(Stored items)
+++
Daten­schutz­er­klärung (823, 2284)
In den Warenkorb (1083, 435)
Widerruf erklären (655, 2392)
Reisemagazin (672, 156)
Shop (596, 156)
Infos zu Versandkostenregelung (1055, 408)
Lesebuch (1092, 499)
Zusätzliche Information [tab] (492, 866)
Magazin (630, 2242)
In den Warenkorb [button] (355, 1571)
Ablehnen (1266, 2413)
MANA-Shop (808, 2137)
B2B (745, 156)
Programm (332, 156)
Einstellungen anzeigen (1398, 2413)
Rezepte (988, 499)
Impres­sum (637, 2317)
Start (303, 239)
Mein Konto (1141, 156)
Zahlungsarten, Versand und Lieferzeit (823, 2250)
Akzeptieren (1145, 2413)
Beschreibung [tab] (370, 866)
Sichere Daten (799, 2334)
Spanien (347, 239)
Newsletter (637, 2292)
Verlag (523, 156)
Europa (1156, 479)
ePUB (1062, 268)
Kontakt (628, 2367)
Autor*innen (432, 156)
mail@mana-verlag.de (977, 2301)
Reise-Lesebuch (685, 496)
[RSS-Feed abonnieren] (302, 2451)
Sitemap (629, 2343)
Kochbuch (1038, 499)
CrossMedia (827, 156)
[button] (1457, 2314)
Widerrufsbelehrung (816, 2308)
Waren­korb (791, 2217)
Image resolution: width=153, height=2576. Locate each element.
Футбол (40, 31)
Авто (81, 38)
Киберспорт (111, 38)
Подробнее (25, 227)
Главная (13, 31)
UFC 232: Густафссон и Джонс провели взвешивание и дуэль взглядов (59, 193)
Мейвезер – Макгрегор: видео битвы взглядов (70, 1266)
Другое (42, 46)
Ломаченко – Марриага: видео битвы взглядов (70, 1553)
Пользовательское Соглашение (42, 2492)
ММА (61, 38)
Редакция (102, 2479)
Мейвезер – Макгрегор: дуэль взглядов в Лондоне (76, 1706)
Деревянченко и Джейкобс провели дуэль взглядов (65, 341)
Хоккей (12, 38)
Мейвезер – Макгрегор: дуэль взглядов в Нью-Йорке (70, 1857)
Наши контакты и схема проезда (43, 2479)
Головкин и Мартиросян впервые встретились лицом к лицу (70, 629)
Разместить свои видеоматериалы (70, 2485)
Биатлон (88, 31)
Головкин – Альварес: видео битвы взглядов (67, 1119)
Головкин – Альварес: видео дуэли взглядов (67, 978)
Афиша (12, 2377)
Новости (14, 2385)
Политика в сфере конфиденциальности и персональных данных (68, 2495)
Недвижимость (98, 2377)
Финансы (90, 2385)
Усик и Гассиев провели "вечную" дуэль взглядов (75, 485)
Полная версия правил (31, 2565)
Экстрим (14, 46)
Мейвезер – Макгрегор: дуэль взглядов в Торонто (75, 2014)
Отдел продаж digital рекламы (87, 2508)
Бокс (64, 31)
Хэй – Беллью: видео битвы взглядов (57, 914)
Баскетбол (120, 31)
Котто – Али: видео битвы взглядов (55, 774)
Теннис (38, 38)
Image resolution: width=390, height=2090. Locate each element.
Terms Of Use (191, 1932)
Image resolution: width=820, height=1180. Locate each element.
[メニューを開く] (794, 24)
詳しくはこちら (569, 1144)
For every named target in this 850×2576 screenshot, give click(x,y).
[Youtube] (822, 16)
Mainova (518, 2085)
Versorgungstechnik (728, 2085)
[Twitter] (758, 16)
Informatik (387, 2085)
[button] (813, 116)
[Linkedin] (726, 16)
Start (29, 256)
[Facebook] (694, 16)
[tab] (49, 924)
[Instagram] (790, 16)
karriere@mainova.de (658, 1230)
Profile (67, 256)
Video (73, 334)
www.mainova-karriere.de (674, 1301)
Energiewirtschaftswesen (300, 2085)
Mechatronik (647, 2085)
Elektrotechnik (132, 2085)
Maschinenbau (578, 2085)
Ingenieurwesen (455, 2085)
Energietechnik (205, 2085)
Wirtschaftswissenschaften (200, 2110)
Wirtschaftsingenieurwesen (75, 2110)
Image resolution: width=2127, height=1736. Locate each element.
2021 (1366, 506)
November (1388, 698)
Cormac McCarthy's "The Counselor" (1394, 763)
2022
+++
Print the records again in their entirety, character for character.

**Answer below:**
Daten­schutz­er­klärung (823, 2284)
In den Warenkorb (1083, 435)
Widerruf erklären (655, 2392)
Reisemagazin (672, 156)
Shop (596, 156)
Infos zu Versandkostenregelung (1055, 408)
Lesebuch (1092, 499)
Zusätzliche Information [tab] (492, 866)
Magazin (630, 2242)
In den Warenkorb [button] (355, 1571)
Ablehnen (1266, 2413)
MANA-Shop (808, 2137)
B2B (745, 156)
Programm (332, 156)
Einstellungen anzeigen (1398, 2413)
Rezepte (988, 499)
Impres­sum (637, 2317)
Start (303, 239)
Mein Konto (1141, 156)
Zahlungsarten, Versand und Lieferzeit (823, 2250)
Akzeptieren (1145, 2413)
Beschreibung [tab] (370, 866)
Sichere Daten (799, 2334)
Spanien (347, 239)
Newsletter (637, 2292)
Verlag (523, 156)
Europa (1156, 479)
ePUB (1062, 268)
Kontakt (628, 2367)
Autor*innen (432, 156)
mail@mana-verlag.de (977, 2301)
Reise-Lesebuch (685, 496)
[RSS-Feed abonnieren] (302, 2451)
Sitemap (629, 2343)
Kochbuch (1038, 499)
CrossMedia (827, 156)
[button] (1457, 2314)
Widerrufsbelehrung (816, 2308)
Waren­korb (791, 2217)
Image resolution: width=153, height=2576. Locate each element.
Футбол (40, 31)
Авто (81, 38)
Киберспорт (111, 38)
Подробнее (25, 227)
Главная (13, 31)
UFC 232: Густафссон и Джонс провели взвешивание и дуэль взглядов (59, 193)
Мейвезер – Макгрегор: видео битвы взглядов (70, 1266)
Другое (42, 46)
Ломаченко – Марриага: видео битвы взглядов (70, 1553)
Пользовательское Соглашение (42, 2492)
ММА (61, 38)
Редакция (102, 2479)
Мейвезер – Макгрегор: дуэль взглядов в Лондоне (76, 1706)
Деревянченко и Джейкобс провели дуэль взглядов (65, 341)
Хоккей (12, 38)
Мейвезер – Макгрегор: дуэль взглядов в Нью-Йорке (70, 1857)
Наши контакты и схема проезда (43, 2479)
Головкин и Мартиросян впервые встретились лицом к лицу (70, 629)
Разместить свои видеоматериалы (70, 2485)
Биатлон (88, 31)
Головкин – Альварес: видео битвы взглядов (67, 1119)
Головкин – Альварес: видео дуэли взглядов (67, 978)
Афиша (12, 2377)
Новости (14, 2385)
Политика в сфере конфиденциальности и персональных данных (68, 2495)
Недвижимость (98, 2377)
Финансы (90, 2385)
Усик и Гассиев провели "вечную" дуэль взглядов (75, 485)
Полная версия правил (31, 2565)
Экстрим (14, 46)
Мейвезер – Макгрегор: дуэль взглядов в Торонто (75, 2014)
Отдел продаж digital рекламы (87, 2508)
Бокс (64, 31)
Хэй – Беллью: видео битвы взглядов (57, 914)
Баскетбол (120, 31)
Котто – Али: видео битвы взглядов (55, 774)
Теннис (38, 38)
Image resolution: width=390, height=2090. Locate each element.
Terms Of Use (191, 1932)
Image resolution: width=820, height=1180. Locate each element.
[メニューを開く] (794, 24)
詳しくはこちら (569, 1144)
For every named target in this 850×2576 screenshot, give click(x,y).
[Youtube] (822, 16)
Mainova (518, 2085)
Versorgungstechnik (728, 2085)
[Twitter] (758, 16)
Informatik (387, 2085)
[button] (813, 116)
[Linkedin] (726, 16)
Start (29, 256)
[Facebook] (694, 16)
[tab] (49, 924)
[Instagram] (790, 16)
karriere@mainova.de (658, 1230)
Profile (67, 256)
Video (73, 334)
www.mainova-karriere.de (674, 1301)
Energiewirtschaftswesen (300, 2085)
Mechatronik (647, 2085)
Elektrotechnik (132, 2085)
Maschinenbau (578, 2085)
Ingenieurwesen (455, 2085)
Energietechnik (205, 2085)
Wirtschaftswissenschaften (200, 2110)
Wirtschaftsingenieurwesen (75, 2110)
Image resolution: width=2127, height=1736. Locate each element.
2021 (1366, 506)
November (1388, 698)
Cormac McCarthy's "The Counselor" (1394, 763)
2022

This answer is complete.